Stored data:
▼▼▼
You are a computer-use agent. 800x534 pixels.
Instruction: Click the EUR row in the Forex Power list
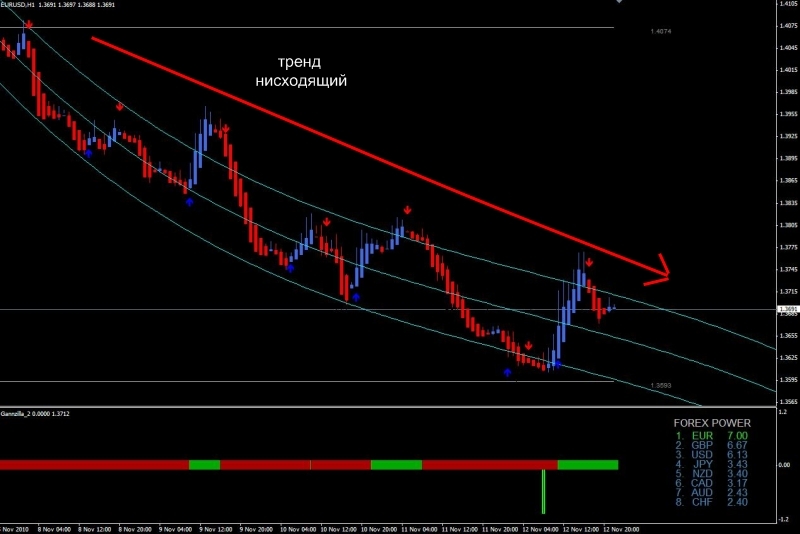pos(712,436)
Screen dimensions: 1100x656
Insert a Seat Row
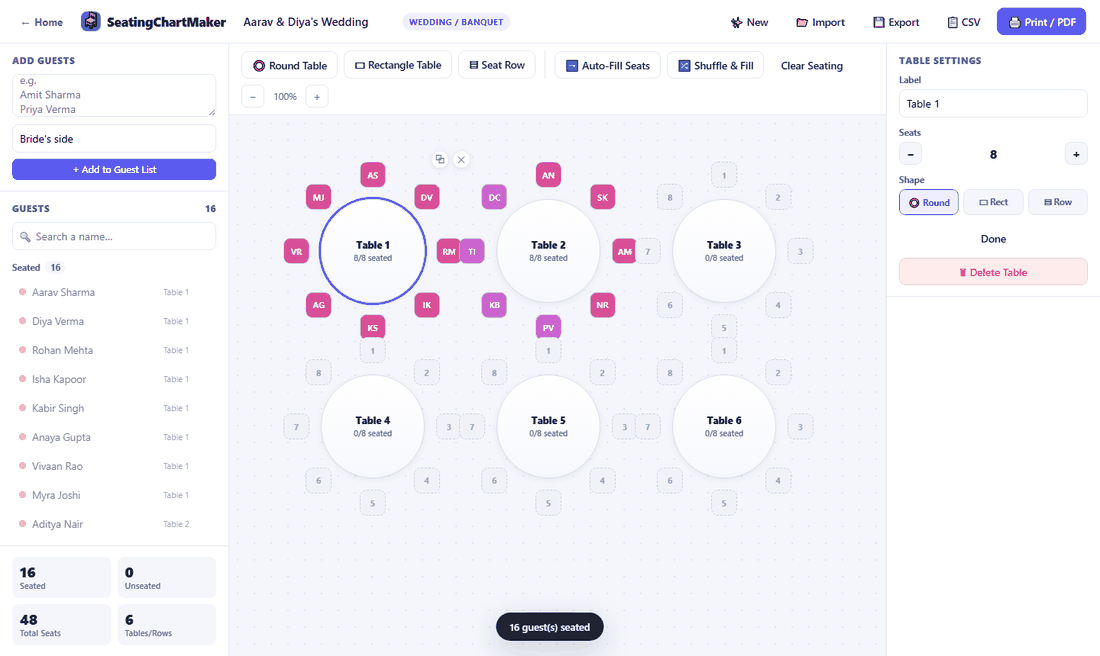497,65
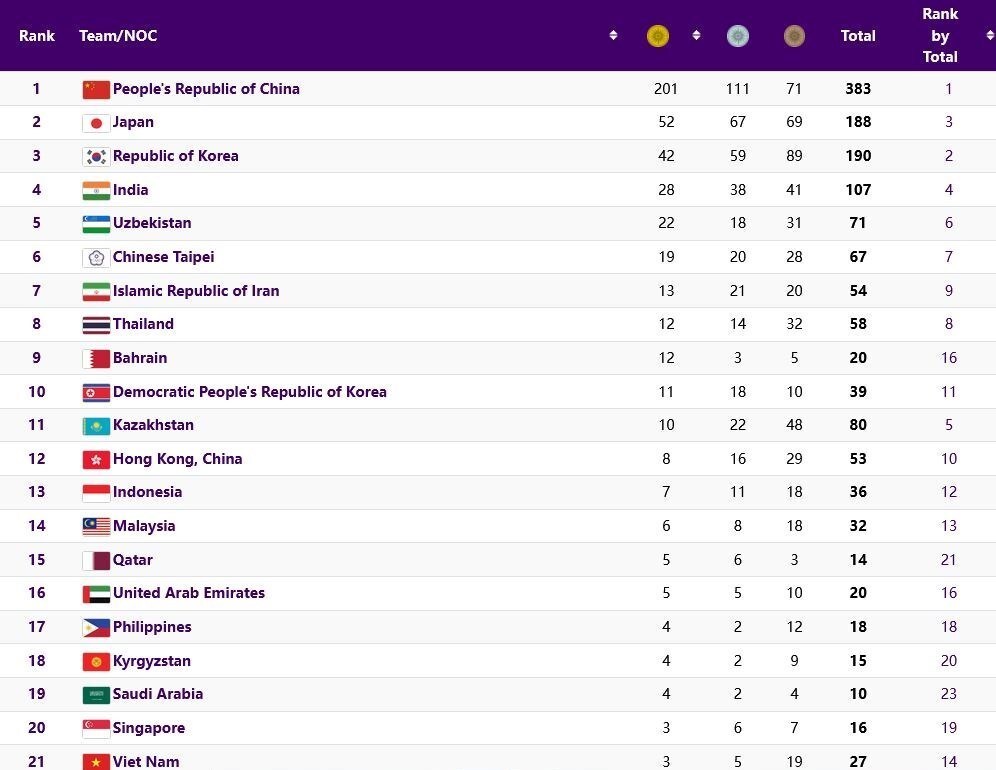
▲▲▲
Write out the data word for word. Any picture is to be skipped.

**Response below**.
You are a computer-use agent. 800x534 pixels.
Instruction: Click the EUR row in the Forex Power list
pos(712,436)
Screen dimensions: 1100x656
Insert a Seat Row
497,65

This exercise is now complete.